Thanks everyone for trying to help me with this issue.
I am stuck on converting a varchar column UserID to INT. I know, please don't ask why this UserID column was not created as INT initially, long story.
So I tried this, but it doesn't work. and give me an error:
select CAST(userID AS int) from audit
Error:
Conversion failed when converting the varchar value
'1581............................................................................................................................' to data type int.
I did select len(userID) from audit and it returns 128 characters, which are not spaces.
I tried to detect ASCII characters for those trailing after the ID number and ASCII value = 0.
I have also tried LTRIM, RTRIM, and replace char(0) with '', but does not work.
The only way it works when I tell the fixed number of character like this below, but UserID is not always 4 characters.
select CAST(LEFT(userID, 4) AS int) from audit
You could try updating the table to get rid of these characters:
UPDATE dbo.[audit]
SET UserID = REPLACE(UserID, CHAR(0), '')
WHERE CHARINDEX(CHAR(0), UserID) > 0;
But then you'll also need to fix whatever is putting this bad data into the table in the first place. In the meantime perhaps try:
SELECT CONVERT(INT, REPLACE(UserID, CHAR(0), ''))
FROM dbo.[audit];
But that is not a long term solution. Fix the data (and the data type while you're at it). If you can't fix the data type immediately, then you can quickly find the culprit by adding a check constraint:
ALTER TABLE dbo.[audit]
ADD CONSTRAINT do_not_allow_stupid_data
CHECK (CHARINDEX(CHAR(0), UserID) = 0);
EDIT
Ok, so that is definitely a 4-digit integer followed by six instances of CHAR(0).
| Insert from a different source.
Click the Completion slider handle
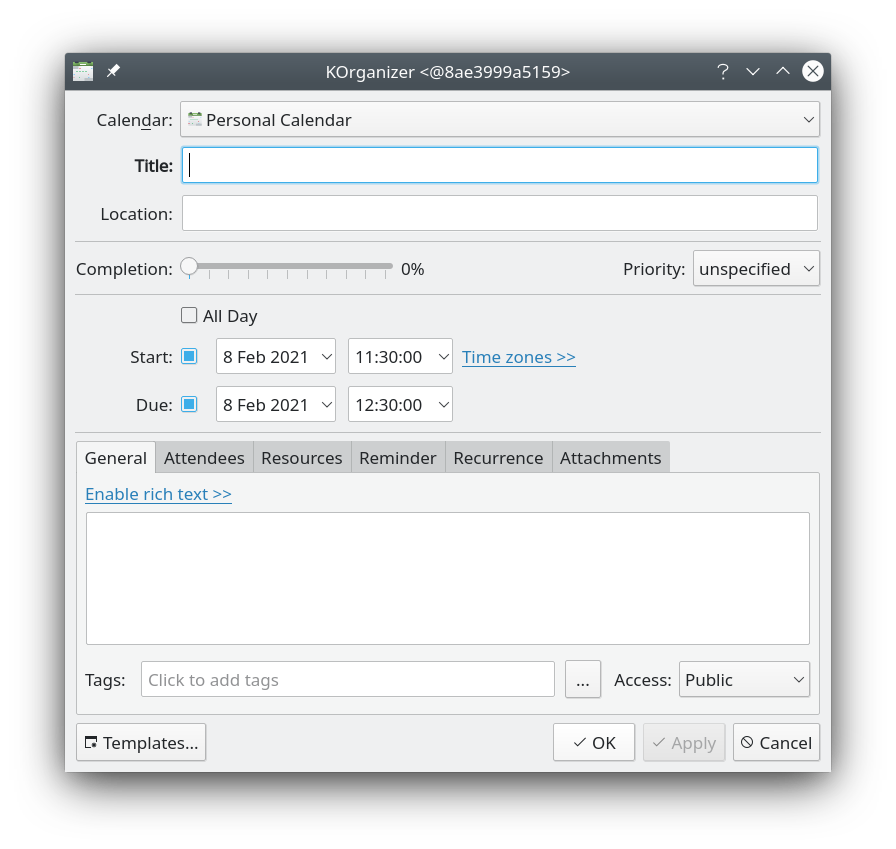This screenshot has width=896, height=849. [x=189, y=267]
And the workaround I posted definitely works for me:
DECLARE #foo TABLE(UserID VARCHAR(32));
INSERT #foo SELECT 0x31353831000000000000;
-- this succeeds:
SELECT CONVERT(INT, REPLACE(UserID, CHAR(0), '')) FROM #foo;
-- this fails:
SELECT CONVERT(INT, UserID) FROM #foo;
Please confirm that this code on its own (well, the first SELECT, anyway) works for you. If it does then the error you are getting is from a different non-numeric character in a different row (and if it doesn't then perhaps you have a build where a particular bug hasn't been fixed). To try and narrow it down you can take random values from the following query and then loop through the characters:
SELECT UserID, CONVERT(VARBINARY(32), UserID)
FROM dbo.[audit]
WHERE UserID LIKE '%[^0-9]%';
So take a random row, and then paste the output into a query like this:
DECLARE #x VARCHAR(32), #i INT;
SET #x = CONVERT(VARCHAR(32), 0x...); -- paste the value here
SET #i = 1;
WHILE #i <= LEN(#x)
BEGIN
PRINT RTRIM(#i) + ' = ' + RTRIM(ASCII(SUBSTRING(#x, #i, 1)))
SET #i = #i + 1;
END
This may take some trial and error before you encounter a row that fails for some other reason than CHAR(0) - since you can't really filter out the rows that contain CHAR(0) because they could contain CHAR(0) and CHAR(something else). For all we know you have values in the table like:
SELECT '15' + CHAR(9) + '23' + CHAR(0);
...which also can't be converted to an integer, whether you've replaced CHAR(0) or not.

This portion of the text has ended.